In questo modo Renzi si assicurerebbe tre risultati: 1) mettere 5Stelle e Pd di fronte ad un referendum popolare, facendo loro assaggiare l’amara sconfitta da lui subita nel 2016. Il popolo vedrebbe il voto come un’occasione per sfiduciare il “governo delle tasse” e voterebbe contro la riforma. Una vendetta coi fiocchi. Non a caso Salvini, Renzi e Berlusconi – per mettere in seria difficoltà il governo di fronte ad una bocciatura referendaria – sarebbero spinti a lasciare libertà di voto al proprio elettorato e finirebbe come nel giugno 2006, quando né Forza Italia né AN sponsorizzarono la loro stessa riforma costituzionale e al referendum vinsero i no; 2) prendere tempo ed arrivare fino all’estate, assicurandosi così la sua quota sulla seconda tranche di nomine all’interno delle Aziende di Stato.

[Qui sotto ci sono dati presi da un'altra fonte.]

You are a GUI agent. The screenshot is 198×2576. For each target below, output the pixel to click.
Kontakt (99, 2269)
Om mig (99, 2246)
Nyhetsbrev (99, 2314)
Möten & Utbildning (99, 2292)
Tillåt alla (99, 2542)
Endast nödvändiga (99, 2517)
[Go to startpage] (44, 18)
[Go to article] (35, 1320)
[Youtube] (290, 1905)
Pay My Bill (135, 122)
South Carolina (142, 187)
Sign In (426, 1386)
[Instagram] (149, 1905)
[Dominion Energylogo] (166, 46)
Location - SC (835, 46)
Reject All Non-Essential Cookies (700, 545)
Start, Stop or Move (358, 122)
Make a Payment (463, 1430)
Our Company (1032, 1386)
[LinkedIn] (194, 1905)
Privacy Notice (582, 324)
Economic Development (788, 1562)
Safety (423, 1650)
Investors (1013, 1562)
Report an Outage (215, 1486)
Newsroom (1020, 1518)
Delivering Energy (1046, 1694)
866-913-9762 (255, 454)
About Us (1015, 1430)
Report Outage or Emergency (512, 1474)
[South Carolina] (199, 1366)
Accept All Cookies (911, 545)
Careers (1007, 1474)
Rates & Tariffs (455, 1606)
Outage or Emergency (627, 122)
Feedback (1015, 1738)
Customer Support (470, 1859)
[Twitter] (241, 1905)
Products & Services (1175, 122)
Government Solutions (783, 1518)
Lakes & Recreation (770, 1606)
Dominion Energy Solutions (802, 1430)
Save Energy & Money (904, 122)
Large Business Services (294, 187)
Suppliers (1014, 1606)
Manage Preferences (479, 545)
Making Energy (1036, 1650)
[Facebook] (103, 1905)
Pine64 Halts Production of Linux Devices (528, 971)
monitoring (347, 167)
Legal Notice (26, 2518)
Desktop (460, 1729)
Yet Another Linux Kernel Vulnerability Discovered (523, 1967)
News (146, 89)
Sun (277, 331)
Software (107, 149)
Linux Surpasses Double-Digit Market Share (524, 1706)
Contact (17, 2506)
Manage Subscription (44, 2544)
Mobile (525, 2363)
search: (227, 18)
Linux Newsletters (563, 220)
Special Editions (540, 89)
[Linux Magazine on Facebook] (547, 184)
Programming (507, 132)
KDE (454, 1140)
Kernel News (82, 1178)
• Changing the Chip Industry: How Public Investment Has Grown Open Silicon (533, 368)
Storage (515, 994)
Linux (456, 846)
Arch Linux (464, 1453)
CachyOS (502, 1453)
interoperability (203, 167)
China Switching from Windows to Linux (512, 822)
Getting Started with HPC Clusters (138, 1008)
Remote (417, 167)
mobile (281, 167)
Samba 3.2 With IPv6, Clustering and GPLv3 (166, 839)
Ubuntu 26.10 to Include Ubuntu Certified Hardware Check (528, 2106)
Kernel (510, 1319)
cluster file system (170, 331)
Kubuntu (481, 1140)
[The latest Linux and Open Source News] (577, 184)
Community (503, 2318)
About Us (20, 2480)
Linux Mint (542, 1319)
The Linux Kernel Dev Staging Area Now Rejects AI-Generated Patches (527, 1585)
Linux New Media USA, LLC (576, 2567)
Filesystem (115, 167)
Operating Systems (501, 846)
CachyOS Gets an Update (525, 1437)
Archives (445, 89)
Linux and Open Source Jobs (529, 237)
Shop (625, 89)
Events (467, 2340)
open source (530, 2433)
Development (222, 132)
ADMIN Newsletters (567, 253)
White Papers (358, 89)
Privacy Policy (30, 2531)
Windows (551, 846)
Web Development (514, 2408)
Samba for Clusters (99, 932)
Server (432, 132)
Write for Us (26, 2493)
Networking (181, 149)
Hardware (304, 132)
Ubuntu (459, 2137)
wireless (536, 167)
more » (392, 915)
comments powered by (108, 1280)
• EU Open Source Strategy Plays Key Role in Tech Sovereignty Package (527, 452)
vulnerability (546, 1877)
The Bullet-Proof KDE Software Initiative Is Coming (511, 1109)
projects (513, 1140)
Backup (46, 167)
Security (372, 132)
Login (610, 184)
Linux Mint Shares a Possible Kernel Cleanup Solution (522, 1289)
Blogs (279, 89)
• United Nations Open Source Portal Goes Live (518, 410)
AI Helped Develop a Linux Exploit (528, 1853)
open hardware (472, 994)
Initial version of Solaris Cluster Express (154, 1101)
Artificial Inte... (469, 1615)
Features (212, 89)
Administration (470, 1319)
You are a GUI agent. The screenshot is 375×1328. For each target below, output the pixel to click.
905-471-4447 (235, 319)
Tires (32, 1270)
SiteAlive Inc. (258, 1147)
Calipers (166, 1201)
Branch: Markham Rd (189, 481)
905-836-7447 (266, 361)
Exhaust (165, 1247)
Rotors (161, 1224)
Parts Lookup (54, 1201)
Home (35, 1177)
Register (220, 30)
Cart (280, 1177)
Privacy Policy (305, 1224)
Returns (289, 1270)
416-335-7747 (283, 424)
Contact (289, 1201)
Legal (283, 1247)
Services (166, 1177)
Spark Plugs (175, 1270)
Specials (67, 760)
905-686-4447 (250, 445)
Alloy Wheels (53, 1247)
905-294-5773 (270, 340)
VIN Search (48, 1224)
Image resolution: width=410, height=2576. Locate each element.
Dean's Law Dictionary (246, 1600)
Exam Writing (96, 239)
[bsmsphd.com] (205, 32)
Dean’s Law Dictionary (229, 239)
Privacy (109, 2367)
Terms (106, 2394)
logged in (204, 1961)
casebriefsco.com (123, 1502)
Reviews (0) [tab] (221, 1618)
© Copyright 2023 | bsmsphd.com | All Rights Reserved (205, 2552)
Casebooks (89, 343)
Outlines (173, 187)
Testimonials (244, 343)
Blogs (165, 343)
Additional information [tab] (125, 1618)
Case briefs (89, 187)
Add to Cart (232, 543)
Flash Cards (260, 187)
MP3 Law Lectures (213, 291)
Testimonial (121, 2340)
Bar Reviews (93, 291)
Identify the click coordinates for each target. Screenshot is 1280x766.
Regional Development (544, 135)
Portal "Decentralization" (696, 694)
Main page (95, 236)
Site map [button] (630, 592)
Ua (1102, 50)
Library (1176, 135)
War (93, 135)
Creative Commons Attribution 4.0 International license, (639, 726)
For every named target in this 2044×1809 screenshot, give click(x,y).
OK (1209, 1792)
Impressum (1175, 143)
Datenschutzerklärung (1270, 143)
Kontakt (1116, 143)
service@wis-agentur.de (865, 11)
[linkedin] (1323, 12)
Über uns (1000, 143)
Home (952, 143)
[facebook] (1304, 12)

E le nomine, si sa, portano consenso; 3) profittare della vittoria dei No al referendum e mandare il Conte2 a casa dopo pochi giorni. Crisi di governo tra luglio/agosto ed elezioni anticipate ad ottobre a Costituzione vigente.
Diversamente, se l’impresa della raccolta-firme non riuscisse, il senatore di Firenze ha tempo fino a fine febbraio per sfiduciare il governo e chiedere nuove elezioni a Costituzione vigente, quindi crisi di governo tra febbraio e marzo ed elezioni già in primavera tra aprile e maggio. Il motivo lo abbiamo spiegato su Libero pochi giorni fa: la riforma sulla riduzione del numero dei parlamentari entra in vigore dopo i tre mesi utili alla richiesta referendaria e quindi successivamente alla promulga da parte del Capo dello Stato, tempistica alla quale si aggiungono ulteriori sessanta giorni di “vacatio” previsti dall’art. 4 della medesima legge di revisione costituzionale (regola che vale anche nel caso si tenesse il referendum e vincessero i sì).
Insomma, Di Maio, Zingaretti e Conte sono – anche in questo caso – tenuti per le palle da Renzi. Da ora in avanti iniziano le danze.
di Paolo Becchi e Giuseppe Palma su Libero del 12 ottobre 2019.